In dieser placebokontrollierten Studie untersuchten wir die Sicherheit und Wirksamkeit intramuskulärer Injektionen von allogenen PLX-PAD-Zellen zur Unterstützung der Regeneration der verletzten Gesäßmuskulatur nach der Totalhüftarthroplastik bei 20 Patienten. Am Behandlungstag, nach der Naht des Gluteus medius Muskels, wurden PLX-PAD oder Placebo direkt auf die Stelle der Rissbildung aufgetragen. Die Patienten wurden bis zur Woche 26 nach der Operation einer Nachuntersuchung zur Wirksamkeitsbeurteilung und bis zur Woche 52 nach der Operation zur Sicherheitsbeurteilung wie Nebenwirkungen, Vitalparameter, EKG, Routinelabor und immunologische Untersuchungen unterzogen. In Woche 104 wurden die Patienten auch telefonisch kontaktiert, um sich über das Auftreten von neuem Krebs zu informieren.

Die Ergebnisse der Studie zeigten eine Zunahme der Muskelkraft und des Muskelvolumens bei Patienten mit Hüftendoprothesen sowie eine Verringerung des frühen postoperativen Stresses. Dieser allogene zelltherapeutische Ansatz war sowohl in Bezug auf die Wirksamkeit als auch in Bezug auf die Sicherheit erfolgreich. Diese Patientenstudie ist weltweit die erste ihrer Art zur Therapie von Muskelverletzungen.

Phase III Studie - Laufend (EU gefördertes HIPGEN Projekt)

Multicenter, randomisierte, doppelblinde, Placebo-kontrollierte Studie, entwickelt zur Bestimmung der Wirksamkeit, Sicherheit und Verträglichkeit von intramuskulären Injektionen von allogenen PLX-PAD-Zellen, verbesserte Erholung nach Arthroplastik bei Hüftfrakturen.
EudraCT Number: 2015-005532-18

Derzeit führen wir eine multizentrische Phase-III-Studie mit 240 Patienten durch, um die Wirksamkeit, Sicherheit und Verträglichkeit intramuskulärer Injektionen von allogenen PLX-PAD-Zellen zu bestimmen, um die Regeneration nach einer Arthroplastik bei Hüftfrakturen zu verbessern. An dieser Studie nehmen international renommierte europäische Orthopädie- und Traumazentren teil. Das Netzwerk besteht aus 9 Partnern aus 8 Ländern (Deutschland, Dänemark, Großbritannien, Irland, Italien, Schweiz, Israel und den USA). Als Katalysator für eine verbesserte Patientenbindung wird eine von Be the Partner implementierte innovative Patientenplattform erstmals in einer ATMP-Studie (Advanced Therapy Medical Product) eingesetzt.

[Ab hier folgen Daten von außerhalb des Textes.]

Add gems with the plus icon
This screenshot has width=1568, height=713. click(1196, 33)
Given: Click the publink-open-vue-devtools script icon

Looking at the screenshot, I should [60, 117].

Das HIPGEN Projekt: Diese Phase-III-Studie wird im Rahmen der Finanzhilfevereinbarung Nr. 779293 aus dem Forschungs- und Innovationsprogramm der Europäischen Union Horizon 2020 finanziert.

Allogene PLX-PAD-Zellen für die verbesserte Regeneration nach Hüftfrakturoperationen

Wir entwickeln eine neue innovative allogene Plazenta-Zelltherapie mit PLX-PAD-Zellen für die verbesserte Regeneration nach Hüftfrakturen.

PLX-PAD ist eine allogene zellbasierte Dispersion zur Injektion und als Advanced Therapy Medicinal Product (ATMP) klassifiziert. Es umfasst ex-vivo erweiterte plazentaradhärente Stromalzellen, die von menschlichen Plazentae abgeleitet sind. Die Plazentae werden von gesunden Frauen entnommen, die sich einem elektiven Kaiserschnitt unterziehen. Die Plazenta-Spender unterschreiben ein Einverständniserklärung und werden für diese Spende nicht entschädigt. Es sind keine ethischen Probleme bei der Verwendung von Stromalzellen aus der Plazenta bekannt. PLX-PAD-Zellen werden von Pluristem Ltd. in GMP-gerechten Anlagen in Haifa, Israel, hergestellt, verpackt und gekennzeichnet.